The responsibilities of the routing library are primarily the following:

  • Support Puts, Gets and Deletes.
  • For Put operations, choose partitions to put the object into. Chunk objects if they are too large, and choose partitions for each chunk independently.
  • For Get and Delete operations, identify the partitions to contact to get the object and/or its chunks.
  • Determine the data nodes to be contacted for a particular operation, the order and parallelism for the operations, the number of responses that must be received in order to consider that operation a success, and how retries should be done in case of failures.
  • Interact with the cluster manager to pick nodes and partitions that are active, and inform the cluster manager about failed nodes and partitions.
  • Notify the notification system about blob creations and deletions.

Problem Statement

Today, the frontend and the router are blocking. This means that an operation holds on to the request thread until the entire blob is sent or received to/from a data node. This severely impacts the throughput and latency and makes it infeasible to support large blobs (which is the main reason for not supporting large blobs today). The absence of any chunking also means that for large blobs, the partition usage can be uneven and inefficient, besides affecting the throughput.

In order to fix this problem, we need to make both the frontend layer and the routing layer non-blocking and support streaming. This document describes the non-blocking router design. The non-blocking frontend is going to be written in a way that allows for using Netty or Rest.li in a non-blocking way. See Frontend

Proposed Design

Concepts and Terminology
Chunking
The new router implements chunking of large objects. The router is configured with a MAX_CHUNK_SIZE that will be honored during a put operation. Any object that is greater than this size is treated as a large object and split into multiple chunk blobs and one metadata blob, each of which will be distributed among the partitions independently. The chunk blobs will be of size MAX_CHUNK_SIZE except, likely, the last. The metadata blob will store the blob ids of all the chunk blobs of the large object (in order). This blob will also be stored like the other blobs. The id of the indirect blob is treated as the id of the object and is what gets returned to the caller.

Small objects is supported by composing it as a single simple blob. Chunking will only be known to the router. The frontend layer will always deal with the whole object. The server will treat simple blobs, part blobs and indirect blobs in exactly the same way.

Slip Puts
The router performs slip puts of blobs. A partition is first chosen for a blob and a blob id is generated. Then, the router sends put requests to the nodes associated with that partition (based on some configured policy). If enough number of successful responses are not received to consider that operation as a success, the new router will choose a different partition, generate a different blob id and re-attempt the operation internally, rather than fail it.

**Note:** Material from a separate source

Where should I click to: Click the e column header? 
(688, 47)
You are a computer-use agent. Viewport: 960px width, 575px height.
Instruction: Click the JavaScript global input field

Slip puts are particularly important with large objects as a single chunk failure essentially fails the put for the entire object.

Operations vs. Requests
An Operation represents the whole operation from the caller’s perspective - this is what the Frontend - Router interactions deal with.

A Request represents a particular request that is sent to a datanode. This is what the Router - DataNode interactions deal with. A single operation could and will lead to multiple requests.

API
The Router interface is designed to support streaming and non-blocking capabilities. The API consists of a simple, narrow and intuitive set of methods. These methods essentially “submit” the operation and return a Future without blocking. Optionally, these methods take Callbacks that will be called on operation completion. The Router API is given in the index.

Scaling Units
The router will consist of a set of scaling units. The number of scaling units will be configurable and configured empirically based on the load and performance. A call that comes to the router will be internally assigned to one of the scaling units, which will handle the request and the response for that call. The scaling units work independently of each other. In the rest of this document, unless the context indicates otherwise, the term Router is used to refer to a scaling unit.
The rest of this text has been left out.